FOMC Chairman Powell answers a reporter’s question at the March 20, 2019 press conference. Photo courtesy of the Federal Reserve.

After the Fed told banks it was OK to lend to riskier companies, that’s exactly what they did. Now, underwriting standards have fallen so far that Fed officials want the banks to pullback. Bloomberg’s Craig Torres and Lisa Lee report:

U.S. regulators told banks and investors that it was OK to make riskier loans to companies. Now they’re having trouble reining in the excesses that resulted.
In the first quarter, banks and investors helped bring some of the highest debt levels of this decade to leveraged buyouts and other acquisitions. Lenders are letting companies aggressively massage measures of their profits when posting them for credit investors. And more and more lender protections are being watered down.

Those trends have some regulators worried.
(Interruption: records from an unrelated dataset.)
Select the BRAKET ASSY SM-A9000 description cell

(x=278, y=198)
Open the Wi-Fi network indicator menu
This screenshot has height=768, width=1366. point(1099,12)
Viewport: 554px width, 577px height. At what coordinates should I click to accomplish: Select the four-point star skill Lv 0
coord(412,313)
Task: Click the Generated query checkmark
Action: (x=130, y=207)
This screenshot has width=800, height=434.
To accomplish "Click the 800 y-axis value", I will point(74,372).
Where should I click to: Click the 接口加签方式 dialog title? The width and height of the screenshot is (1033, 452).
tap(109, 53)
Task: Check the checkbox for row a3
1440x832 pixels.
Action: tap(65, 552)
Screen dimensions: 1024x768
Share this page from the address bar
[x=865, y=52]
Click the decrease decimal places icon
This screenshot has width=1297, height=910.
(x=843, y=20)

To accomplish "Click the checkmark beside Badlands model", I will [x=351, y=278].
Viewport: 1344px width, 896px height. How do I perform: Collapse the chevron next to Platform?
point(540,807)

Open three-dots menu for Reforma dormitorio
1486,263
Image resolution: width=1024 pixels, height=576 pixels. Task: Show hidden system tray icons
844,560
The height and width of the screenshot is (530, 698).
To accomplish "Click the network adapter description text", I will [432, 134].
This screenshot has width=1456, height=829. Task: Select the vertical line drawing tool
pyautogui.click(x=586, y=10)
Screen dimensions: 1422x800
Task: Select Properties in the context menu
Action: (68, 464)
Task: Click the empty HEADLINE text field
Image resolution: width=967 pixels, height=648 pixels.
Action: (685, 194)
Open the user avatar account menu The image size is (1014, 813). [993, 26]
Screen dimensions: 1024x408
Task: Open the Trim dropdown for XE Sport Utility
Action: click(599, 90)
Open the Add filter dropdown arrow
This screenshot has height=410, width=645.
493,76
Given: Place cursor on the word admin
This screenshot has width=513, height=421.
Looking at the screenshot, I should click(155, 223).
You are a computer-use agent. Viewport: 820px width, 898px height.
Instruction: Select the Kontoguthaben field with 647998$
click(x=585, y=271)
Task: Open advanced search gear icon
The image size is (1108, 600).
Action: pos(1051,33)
In December, Federal Reserve Governor Lael Brainard called out “a notable deterioration in underwriting standards” for borrowings at junk-rated companies known as leveraged loans, noting that corporations with the riskiest balance sheets “have been increasing their debt loads the most.” In October, Todd Vermilyea, the Fed’s head of risk surveillance and data, told bankers at a conference that lenders appear to be chasing
increasingly dangerous deals and forgoing protections against borrowers going bust.